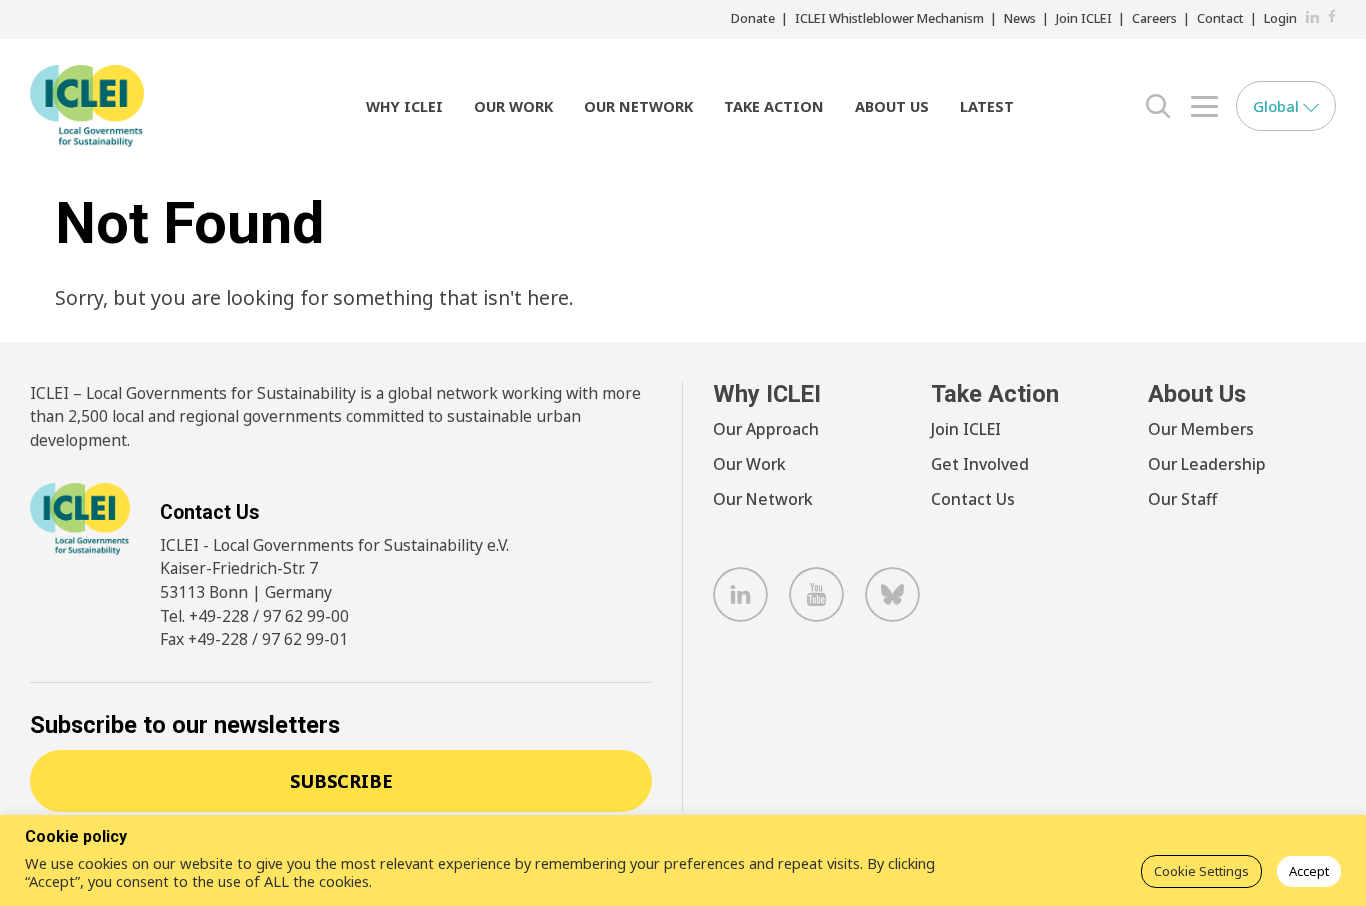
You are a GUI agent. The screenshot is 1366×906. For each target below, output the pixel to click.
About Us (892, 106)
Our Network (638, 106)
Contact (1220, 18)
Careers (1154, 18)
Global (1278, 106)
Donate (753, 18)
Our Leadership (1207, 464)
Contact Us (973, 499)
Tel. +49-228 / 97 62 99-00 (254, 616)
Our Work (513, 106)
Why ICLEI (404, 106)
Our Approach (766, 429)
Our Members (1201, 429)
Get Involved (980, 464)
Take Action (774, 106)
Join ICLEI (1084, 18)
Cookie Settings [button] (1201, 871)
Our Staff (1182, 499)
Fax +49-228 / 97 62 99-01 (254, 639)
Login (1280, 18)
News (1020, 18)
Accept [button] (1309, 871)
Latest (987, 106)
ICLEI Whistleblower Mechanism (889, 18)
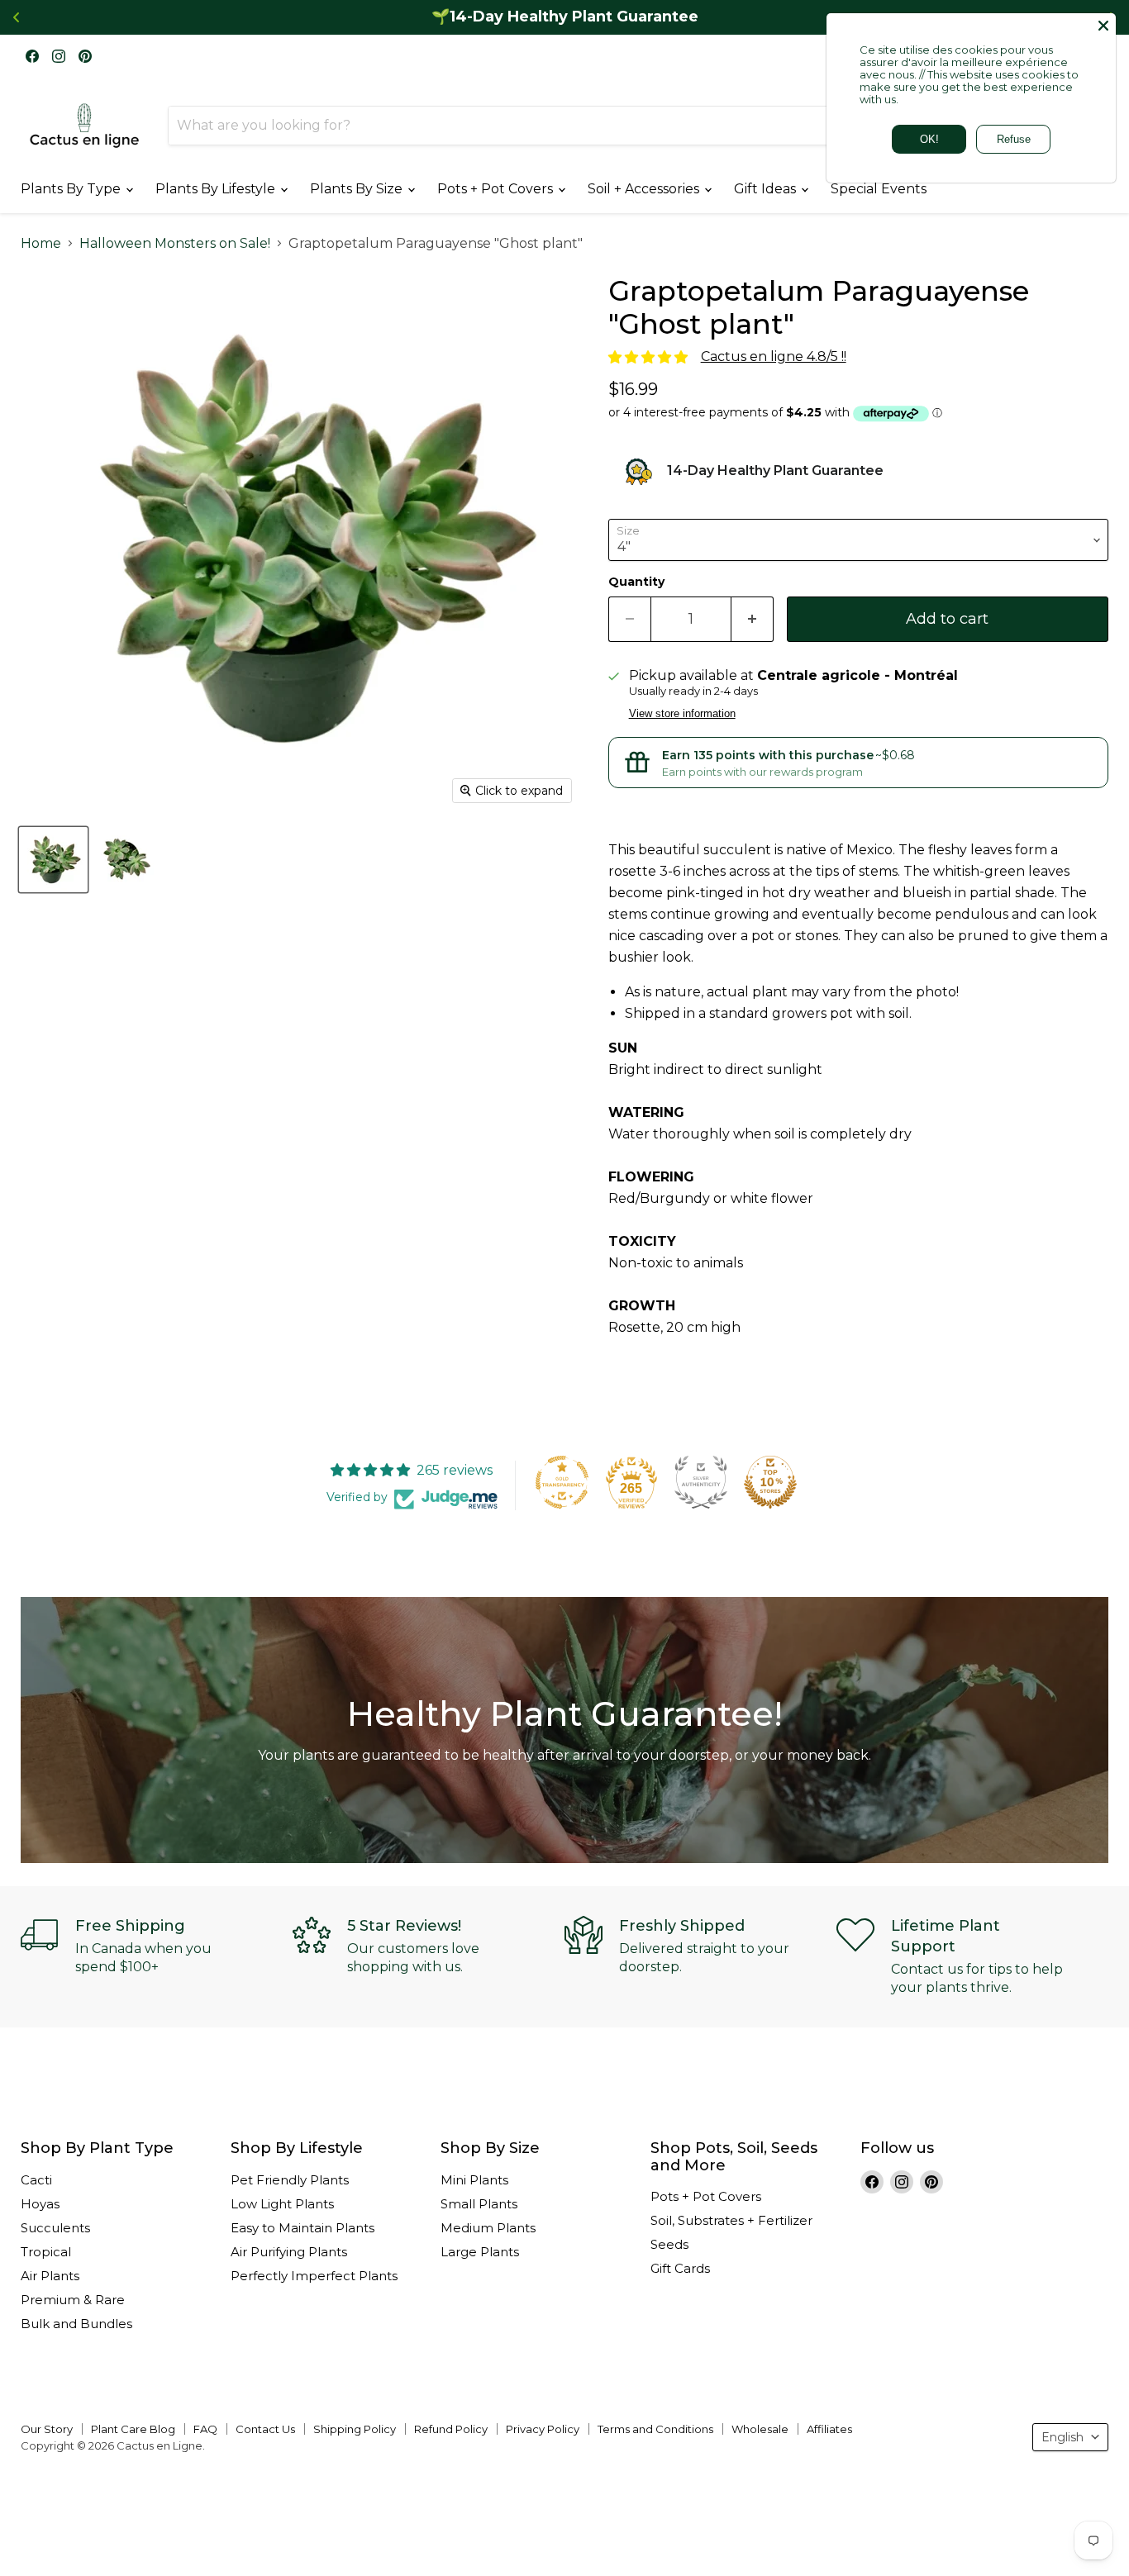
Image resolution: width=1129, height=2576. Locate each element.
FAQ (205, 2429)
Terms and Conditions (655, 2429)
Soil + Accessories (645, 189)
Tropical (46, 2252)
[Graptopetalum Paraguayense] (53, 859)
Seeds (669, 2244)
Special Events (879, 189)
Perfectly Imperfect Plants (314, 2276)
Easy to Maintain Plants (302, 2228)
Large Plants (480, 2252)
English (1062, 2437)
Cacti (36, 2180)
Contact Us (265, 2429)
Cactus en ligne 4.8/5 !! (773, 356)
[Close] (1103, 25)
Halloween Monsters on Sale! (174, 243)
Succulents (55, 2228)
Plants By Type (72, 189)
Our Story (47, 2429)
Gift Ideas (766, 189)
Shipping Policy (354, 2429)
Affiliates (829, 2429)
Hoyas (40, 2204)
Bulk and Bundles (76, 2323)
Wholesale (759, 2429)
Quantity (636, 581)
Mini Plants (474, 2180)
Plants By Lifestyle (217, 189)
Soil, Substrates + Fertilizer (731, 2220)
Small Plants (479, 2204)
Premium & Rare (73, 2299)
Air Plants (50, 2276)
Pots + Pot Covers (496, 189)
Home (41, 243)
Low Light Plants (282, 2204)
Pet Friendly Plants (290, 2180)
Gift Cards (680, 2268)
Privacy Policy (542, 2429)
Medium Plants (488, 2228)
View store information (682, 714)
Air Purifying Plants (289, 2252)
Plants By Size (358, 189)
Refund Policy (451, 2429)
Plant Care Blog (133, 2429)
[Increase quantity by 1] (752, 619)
★ ★ ★ ★ ★ ★ ★
▶ What is expected: Every line of the data above is to be set down word for word, with the pictures left out.

▶ Written solution:
You are a GUI agent. The screenshot is 1366×906. For each target below, output the pixel to click.
About Us (892, 106)
Our Network (638, 106)
Contact (1220, 18)
Careers (1154, 18)
Global (1278, 106)
Donate (753, 18)
Our Leadership (1207, 464)
Contact Us (973, 499)
Tel. +49-228 / 97 62 99-00 (254, 616)
Our Work (513, 106)
Why ICLEI (404, 106)
Our Approach (766, 429)
Our Members (1201, 429)
Get Involved (980, 464)
Take Action (774, 106)
Join ICLEI (1084, 18)
Cookie Settings [button] (1201, 871)
Our Staff (1182, 499)
Fax +49-228 / 97 62 99-01 (254, 639)
Login (1280, 18)
News (1020, 18)
Accept [button] (1309, 871)
Latest (987, 106)
ICLEI Whistleblower Mechanism (889, 18)
Image resolution: width=1129, height=2576. Locate each element.
FAQ (205, 2429)
Terms and Conditions (655, 2429)
Soil + Accessories (645, 189)
Tropical (46, 2252)
[Graptopetalum Paraguayense] (53, 859)
Seeds (669, 2244)
Special Events (879, 189)
Perfectly Imperfect Plants (314, 2276)
Easy to Maintain Plants (302, 2228)
Large Plants (480, 2252)
English (1062, 2437)
Cacti (36, 2180)
Contact Us (265, 2429)
Cactus en ligne 4.8/5 !! (773, 356)
[Close] (1103, 25)
Halloween Monsters on Sale! (174, 243)
Succulents (55, 2228)
Plants By Type (72, 189)
Our Story (47, 2429)
Gift Ideas (766, 189)
Shipping Policy (354, 2429)
Affiliates (829, 2429)
Hoyas (40, 2204)
Bulk and Bundles (76, 2323)
Wholesale (759, 2429)
Quantity (636, 581)
Mini Plants (474, 2180)
Plants By Lifestyle (217, 189)
Soil, Substrates + Fertilizer (731, 2220)
Small Plants (479, 2204)
Premium & Rare (73, 2299)
Air Plants (50, 2276)
Pots + Pot Covers (496, 189)
Home (41, 243)
Low Light Plants (282, 2204)
Pet Friendly Plants (290, 2180)
Gift Cards (680, 2268)
Privacy Policy (542, 2429)
Medium Plants (488, 2228)
View store information (682, 714)
Air Purifying Plants (289, 2252)
Plants By Size (358, 189)
Refund Policy (451, 2429)
Plant Care Blog (133, 2429)
[Increase quantity by 1] (752, 619)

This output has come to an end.